Facebook buys Instagram: inflating the new tech bubble?

Facebook’s $1bn acquisition of Instagram, a photo sharing app with virtually no revenues and run by a dozen people, has raised the spectre of the dotcom bubble.

Instagram by numbers:
- Introduced to the Apple iOS App Store on 6 October 2010
- Initially funded by $500,000 from venture capital firms Baseline Ventures and Andreessen Horowitz.

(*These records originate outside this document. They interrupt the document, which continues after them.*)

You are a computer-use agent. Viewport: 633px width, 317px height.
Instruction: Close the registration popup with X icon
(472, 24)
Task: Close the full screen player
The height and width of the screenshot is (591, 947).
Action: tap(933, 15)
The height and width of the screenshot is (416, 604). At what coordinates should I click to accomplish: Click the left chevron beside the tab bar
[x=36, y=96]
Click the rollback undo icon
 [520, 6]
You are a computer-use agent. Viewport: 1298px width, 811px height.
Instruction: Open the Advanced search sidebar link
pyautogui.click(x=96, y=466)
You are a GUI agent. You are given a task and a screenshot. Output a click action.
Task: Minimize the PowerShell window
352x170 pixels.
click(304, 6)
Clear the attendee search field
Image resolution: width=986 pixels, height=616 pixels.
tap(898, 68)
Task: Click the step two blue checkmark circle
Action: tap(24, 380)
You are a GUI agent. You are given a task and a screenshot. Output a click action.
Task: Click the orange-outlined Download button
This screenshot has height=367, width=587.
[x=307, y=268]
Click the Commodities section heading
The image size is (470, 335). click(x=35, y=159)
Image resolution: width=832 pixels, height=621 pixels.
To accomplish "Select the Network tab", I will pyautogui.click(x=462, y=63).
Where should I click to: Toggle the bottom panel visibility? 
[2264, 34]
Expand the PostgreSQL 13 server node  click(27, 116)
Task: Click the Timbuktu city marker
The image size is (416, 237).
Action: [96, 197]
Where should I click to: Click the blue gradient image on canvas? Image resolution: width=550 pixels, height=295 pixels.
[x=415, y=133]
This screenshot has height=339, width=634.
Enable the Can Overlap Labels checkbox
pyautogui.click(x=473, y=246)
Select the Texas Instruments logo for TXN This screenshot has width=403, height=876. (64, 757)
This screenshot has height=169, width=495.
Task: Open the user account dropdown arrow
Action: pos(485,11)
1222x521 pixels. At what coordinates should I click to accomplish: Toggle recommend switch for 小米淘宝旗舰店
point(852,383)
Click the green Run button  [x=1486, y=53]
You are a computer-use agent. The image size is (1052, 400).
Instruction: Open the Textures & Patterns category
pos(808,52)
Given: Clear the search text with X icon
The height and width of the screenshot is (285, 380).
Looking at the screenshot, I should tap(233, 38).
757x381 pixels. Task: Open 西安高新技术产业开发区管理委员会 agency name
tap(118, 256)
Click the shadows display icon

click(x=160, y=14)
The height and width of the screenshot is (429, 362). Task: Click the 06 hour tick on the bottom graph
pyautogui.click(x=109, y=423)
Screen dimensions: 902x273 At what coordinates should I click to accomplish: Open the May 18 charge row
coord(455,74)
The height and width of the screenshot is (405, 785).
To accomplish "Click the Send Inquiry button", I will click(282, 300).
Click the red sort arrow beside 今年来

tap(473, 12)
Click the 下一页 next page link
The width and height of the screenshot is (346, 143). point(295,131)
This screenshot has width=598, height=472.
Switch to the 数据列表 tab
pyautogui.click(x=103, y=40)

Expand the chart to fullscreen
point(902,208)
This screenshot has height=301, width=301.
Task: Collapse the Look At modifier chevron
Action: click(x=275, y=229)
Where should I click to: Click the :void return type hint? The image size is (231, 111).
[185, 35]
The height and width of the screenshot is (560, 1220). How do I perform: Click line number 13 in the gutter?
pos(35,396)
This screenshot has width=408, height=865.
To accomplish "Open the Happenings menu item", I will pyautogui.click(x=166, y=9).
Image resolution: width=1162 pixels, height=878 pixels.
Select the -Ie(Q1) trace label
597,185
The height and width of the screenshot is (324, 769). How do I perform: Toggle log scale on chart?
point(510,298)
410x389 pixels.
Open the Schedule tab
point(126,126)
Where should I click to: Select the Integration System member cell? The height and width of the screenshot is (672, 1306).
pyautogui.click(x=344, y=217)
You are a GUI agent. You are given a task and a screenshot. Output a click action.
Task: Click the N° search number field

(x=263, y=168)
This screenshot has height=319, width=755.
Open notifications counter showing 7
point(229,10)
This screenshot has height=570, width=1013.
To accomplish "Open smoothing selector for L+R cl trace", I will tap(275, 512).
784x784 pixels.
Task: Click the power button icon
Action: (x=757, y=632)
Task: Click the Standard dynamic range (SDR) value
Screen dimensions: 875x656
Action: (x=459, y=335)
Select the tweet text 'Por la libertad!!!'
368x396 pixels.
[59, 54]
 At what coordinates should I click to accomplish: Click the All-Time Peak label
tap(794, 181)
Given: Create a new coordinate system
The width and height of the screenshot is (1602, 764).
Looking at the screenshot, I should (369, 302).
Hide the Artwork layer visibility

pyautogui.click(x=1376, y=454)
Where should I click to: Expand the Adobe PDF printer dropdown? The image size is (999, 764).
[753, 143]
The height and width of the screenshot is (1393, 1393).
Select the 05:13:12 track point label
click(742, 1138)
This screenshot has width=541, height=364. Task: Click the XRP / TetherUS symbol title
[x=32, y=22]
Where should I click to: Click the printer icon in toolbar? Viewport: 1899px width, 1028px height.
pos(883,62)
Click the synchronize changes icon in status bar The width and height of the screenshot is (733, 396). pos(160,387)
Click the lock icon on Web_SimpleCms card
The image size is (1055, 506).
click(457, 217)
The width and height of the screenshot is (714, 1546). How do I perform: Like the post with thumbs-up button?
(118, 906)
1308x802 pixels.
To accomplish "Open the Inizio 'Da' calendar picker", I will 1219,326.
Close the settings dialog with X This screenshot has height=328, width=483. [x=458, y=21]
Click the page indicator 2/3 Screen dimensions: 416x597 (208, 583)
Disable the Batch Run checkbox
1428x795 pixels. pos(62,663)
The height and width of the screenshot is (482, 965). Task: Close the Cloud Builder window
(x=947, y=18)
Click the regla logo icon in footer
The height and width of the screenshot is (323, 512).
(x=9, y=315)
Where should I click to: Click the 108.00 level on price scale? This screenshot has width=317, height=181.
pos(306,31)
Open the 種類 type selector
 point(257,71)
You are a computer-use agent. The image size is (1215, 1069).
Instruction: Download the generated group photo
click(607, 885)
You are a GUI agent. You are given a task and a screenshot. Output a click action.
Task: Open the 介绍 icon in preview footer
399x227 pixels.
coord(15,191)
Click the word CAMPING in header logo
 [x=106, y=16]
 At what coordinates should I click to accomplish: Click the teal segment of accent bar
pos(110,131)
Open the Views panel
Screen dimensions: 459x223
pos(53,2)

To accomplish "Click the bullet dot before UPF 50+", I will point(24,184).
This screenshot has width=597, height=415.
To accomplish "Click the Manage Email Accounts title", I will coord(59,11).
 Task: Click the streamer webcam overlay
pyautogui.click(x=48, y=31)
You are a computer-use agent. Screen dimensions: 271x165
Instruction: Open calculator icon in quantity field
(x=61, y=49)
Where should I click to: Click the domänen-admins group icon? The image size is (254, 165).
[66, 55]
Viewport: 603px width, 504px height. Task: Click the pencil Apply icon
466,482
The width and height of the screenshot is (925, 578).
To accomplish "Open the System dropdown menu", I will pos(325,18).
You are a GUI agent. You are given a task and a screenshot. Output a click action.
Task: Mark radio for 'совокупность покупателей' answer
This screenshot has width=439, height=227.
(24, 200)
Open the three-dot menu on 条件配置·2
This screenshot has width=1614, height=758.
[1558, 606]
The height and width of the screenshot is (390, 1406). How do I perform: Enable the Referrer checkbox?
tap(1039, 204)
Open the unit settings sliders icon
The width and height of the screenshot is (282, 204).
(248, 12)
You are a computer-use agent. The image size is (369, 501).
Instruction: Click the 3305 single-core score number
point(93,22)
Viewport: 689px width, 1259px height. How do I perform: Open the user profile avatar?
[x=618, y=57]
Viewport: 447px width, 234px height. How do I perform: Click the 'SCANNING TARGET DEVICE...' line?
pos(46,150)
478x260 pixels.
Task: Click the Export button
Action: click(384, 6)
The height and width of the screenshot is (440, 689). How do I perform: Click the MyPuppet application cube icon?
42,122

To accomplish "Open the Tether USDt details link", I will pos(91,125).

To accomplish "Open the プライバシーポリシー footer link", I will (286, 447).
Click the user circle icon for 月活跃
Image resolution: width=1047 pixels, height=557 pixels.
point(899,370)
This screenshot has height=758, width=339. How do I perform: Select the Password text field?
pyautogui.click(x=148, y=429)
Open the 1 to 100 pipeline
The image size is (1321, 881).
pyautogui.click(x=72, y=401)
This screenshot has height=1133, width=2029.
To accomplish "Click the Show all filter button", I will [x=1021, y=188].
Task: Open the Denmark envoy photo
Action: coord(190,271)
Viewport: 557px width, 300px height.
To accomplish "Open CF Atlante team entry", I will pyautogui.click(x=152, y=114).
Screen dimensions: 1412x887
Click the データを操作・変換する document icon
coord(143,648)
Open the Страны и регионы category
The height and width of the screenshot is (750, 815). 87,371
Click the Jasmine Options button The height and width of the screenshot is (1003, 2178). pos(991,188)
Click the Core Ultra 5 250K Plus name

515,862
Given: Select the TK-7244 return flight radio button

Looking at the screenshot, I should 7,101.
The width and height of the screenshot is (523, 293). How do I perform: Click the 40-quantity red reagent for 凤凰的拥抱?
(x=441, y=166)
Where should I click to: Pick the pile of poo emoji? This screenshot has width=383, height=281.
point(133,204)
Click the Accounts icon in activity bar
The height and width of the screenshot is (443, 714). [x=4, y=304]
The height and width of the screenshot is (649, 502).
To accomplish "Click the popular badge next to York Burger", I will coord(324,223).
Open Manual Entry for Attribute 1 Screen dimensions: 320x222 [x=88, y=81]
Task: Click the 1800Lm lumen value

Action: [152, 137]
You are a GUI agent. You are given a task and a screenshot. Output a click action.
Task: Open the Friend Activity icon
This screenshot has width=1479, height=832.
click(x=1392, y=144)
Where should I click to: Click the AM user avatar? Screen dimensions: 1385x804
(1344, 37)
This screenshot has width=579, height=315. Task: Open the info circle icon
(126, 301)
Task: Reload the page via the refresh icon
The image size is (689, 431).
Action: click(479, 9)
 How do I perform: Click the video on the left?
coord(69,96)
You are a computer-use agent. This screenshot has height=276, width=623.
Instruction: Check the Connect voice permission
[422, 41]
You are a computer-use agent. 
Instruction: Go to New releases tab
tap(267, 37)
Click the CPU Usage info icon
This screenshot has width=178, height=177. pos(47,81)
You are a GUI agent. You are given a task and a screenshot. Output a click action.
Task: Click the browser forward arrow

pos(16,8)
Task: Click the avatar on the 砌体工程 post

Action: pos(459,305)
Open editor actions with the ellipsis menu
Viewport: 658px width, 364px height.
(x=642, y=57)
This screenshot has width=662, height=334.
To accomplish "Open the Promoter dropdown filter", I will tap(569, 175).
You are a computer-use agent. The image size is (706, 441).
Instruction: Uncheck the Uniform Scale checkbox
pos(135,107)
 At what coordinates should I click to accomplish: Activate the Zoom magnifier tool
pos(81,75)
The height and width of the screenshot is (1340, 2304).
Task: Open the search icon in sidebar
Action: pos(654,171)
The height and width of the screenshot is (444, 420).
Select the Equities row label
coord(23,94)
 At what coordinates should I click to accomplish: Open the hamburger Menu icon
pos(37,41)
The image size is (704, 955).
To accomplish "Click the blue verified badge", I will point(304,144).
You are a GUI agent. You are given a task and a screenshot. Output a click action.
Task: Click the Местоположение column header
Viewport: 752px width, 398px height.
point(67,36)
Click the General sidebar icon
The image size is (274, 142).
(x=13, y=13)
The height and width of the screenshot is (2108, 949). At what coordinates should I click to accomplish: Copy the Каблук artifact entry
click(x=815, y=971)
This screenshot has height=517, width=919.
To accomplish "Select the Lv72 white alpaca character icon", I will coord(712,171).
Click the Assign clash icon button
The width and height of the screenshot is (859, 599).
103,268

- Later investments, including from Twitter creator Jack Dorsey, valued the firm at $25m, then $500m (last week).
- Staff: 13
- More than one billion photos uploaded
- More than five million more uploaded every da
- Revenue: none
By way of illustration, today $1bn could also buy The New York Times Company (Q4 revenue $643m, market cap $942m). The website of its flagship title has an estimated online readership of more than 44 million per month, some of whom pay to access it, unlike Instagram's users.
A more directly comparable online media property, the popular photo sharing network Flickr, was bought by Yahoo! for $35m in 2005, though it had a fraction of Instagram's user base at the time.
The apparent mismatch between Instagram’s business and its valuation is inviting unflattering comparisons with earlier big money social network acquisitions:
- Bebo was acquired by AOL for $850m in 2008. It sold it to a private equity firm in 2010 for only $10m.
- MySpace was acquired for $580m by News Corp in 2005. It was sold on to an online advertising firm last year for $35m.
- Friends Reunited was sold to ITV in 2005 for £120m ($191m). Last year, DC Thompson, which bought the website in 2009, told its shareholders it was worth only £5.2m.
Instagram provides both a social network and an easy way to edit images
Those old enough to remember the original dotcom bubble, which began deflating in 2000 (when Mark Zuckerberg turned 16), are even recalling some of the British technology and web industry's most spectacular miscalculations:
- Once valued at more than £2.5bn, in 2002 the directory service Scoot.com sold up to BT for £5m.
- At the height of the dotcom bubble, the dial-up ISP Freeserve was valued at more than £8bn, more than the retailer Dixons, which owned 80 per cent of it.
Even those who have benefited from ambitions technology valuations, such as Bebo's Michael Birch and Ernst Malmsten of the defunct clothing website Boo.com, have sounded the alarm over recent valuations, calling them "a bit silly" and "crazy" respectively.